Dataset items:
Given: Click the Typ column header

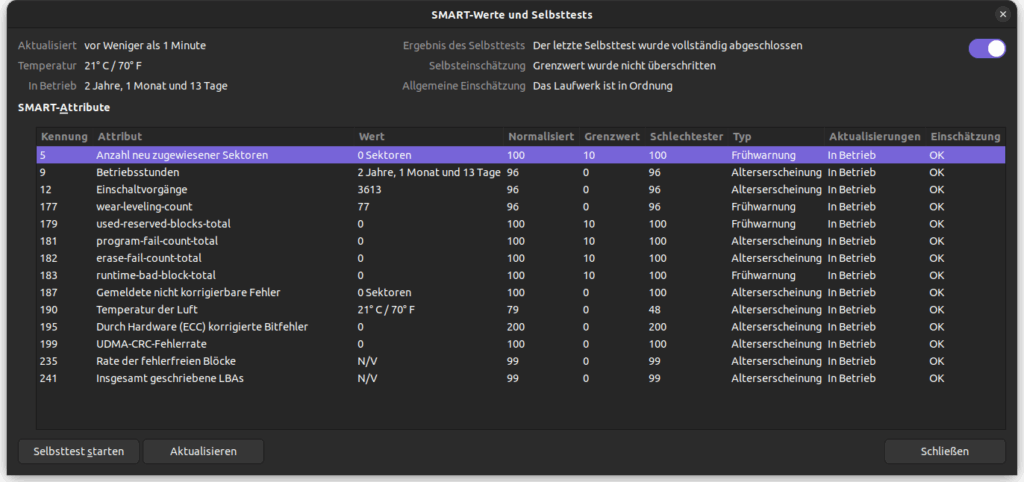Looking at the screenshot, I should (742, 136).
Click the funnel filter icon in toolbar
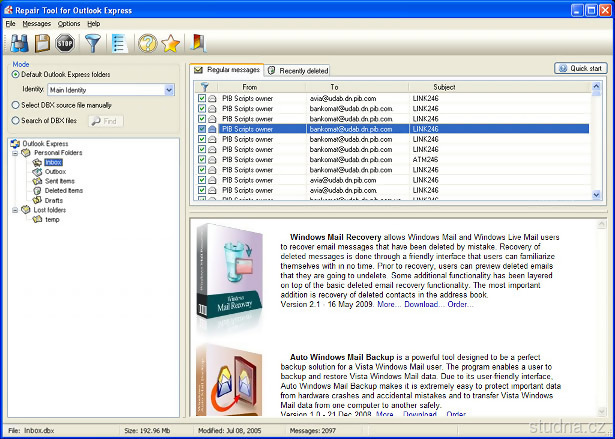Screen dimensions: 615x439 click(x=92, y=43)
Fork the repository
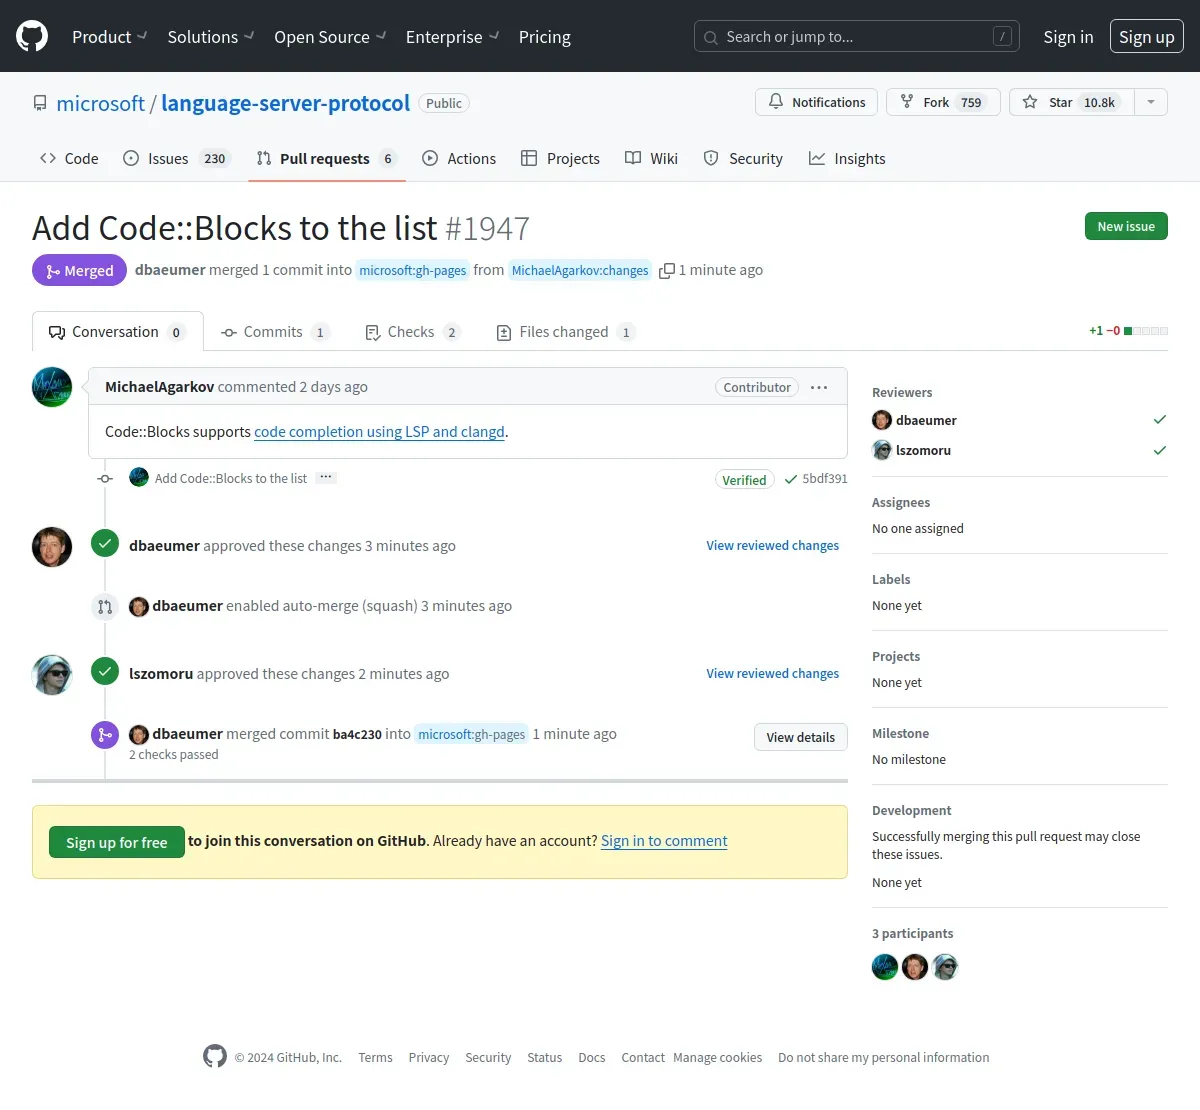Viewport: 1200px width, 1110px height. tap(943, 102)
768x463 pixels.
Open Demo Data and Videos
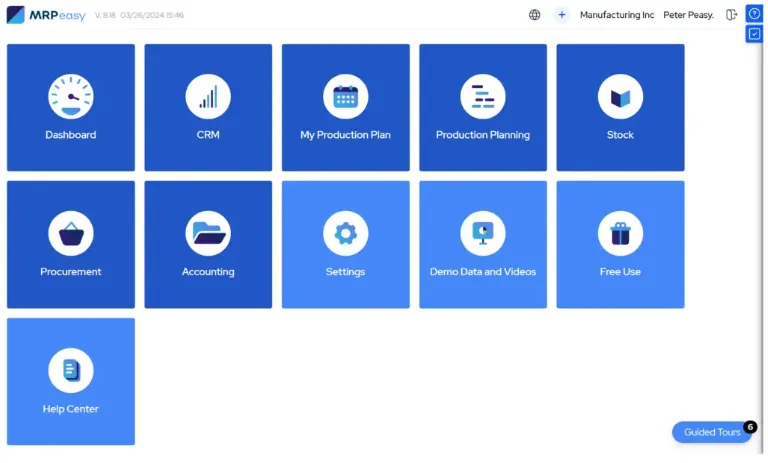(x=482, y=244)
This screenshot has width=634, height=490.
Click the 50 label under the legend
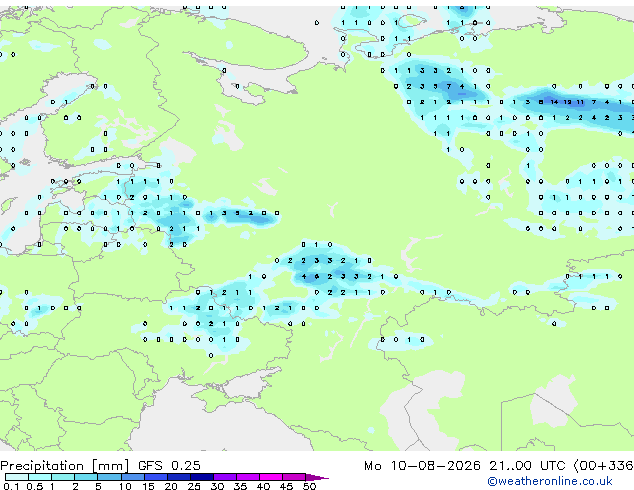[x=309, y=486]
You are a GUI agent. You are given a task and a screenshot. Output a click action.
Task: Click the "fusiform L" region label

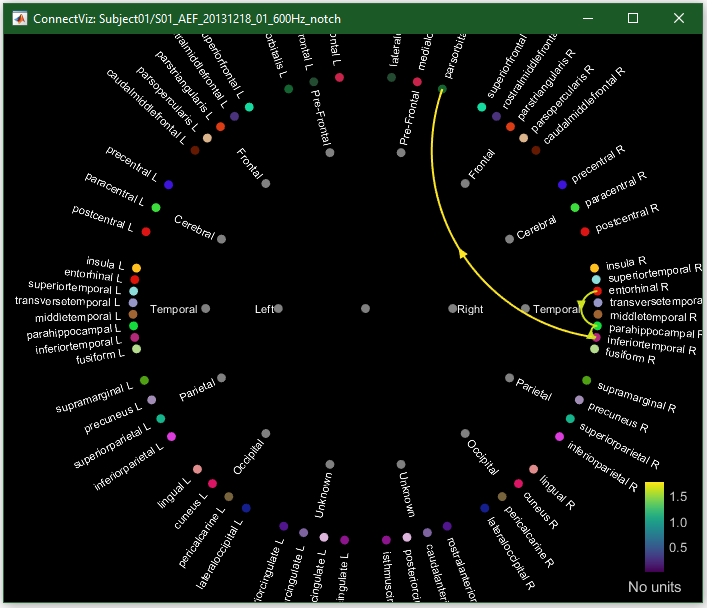pyautogui.click(x=101, y=356)
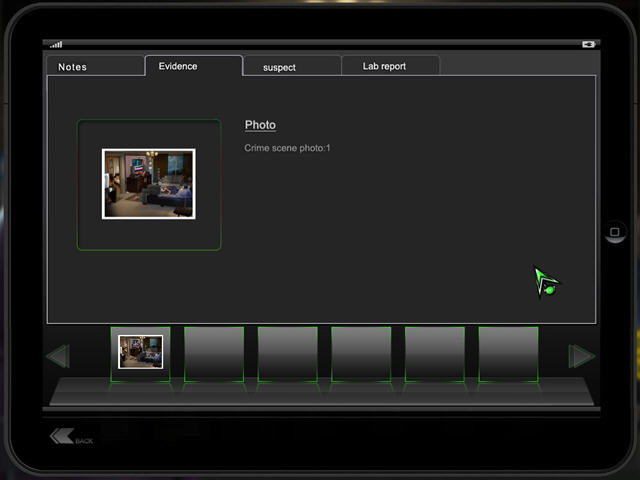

ACTIVITY:
Please give every line above again word for word, apart from the pictures.

SOLVED EXERCISE:
Given: Click the Typ column header

Looking at the screenshot, I should (742, 136).
Click the funnel filter icon in toolbar
Screen dimensions: 615x439 click(x=92, y=43)
Fork the repository
Viewport: 1200px width, 1110px height. tap(943, 102)
768x463 pixels.
Open Demo Data and Videos
(x=482, y=244)
This screenshot has width=634, height=490.
Click the 50 label under the legend
[x=309, y=486]
You are a GUI agent. You are given a task and a screenshot. Output a click action.
Task: Click the "fusiform L" region label

pyautogui.click(x=101, y=356)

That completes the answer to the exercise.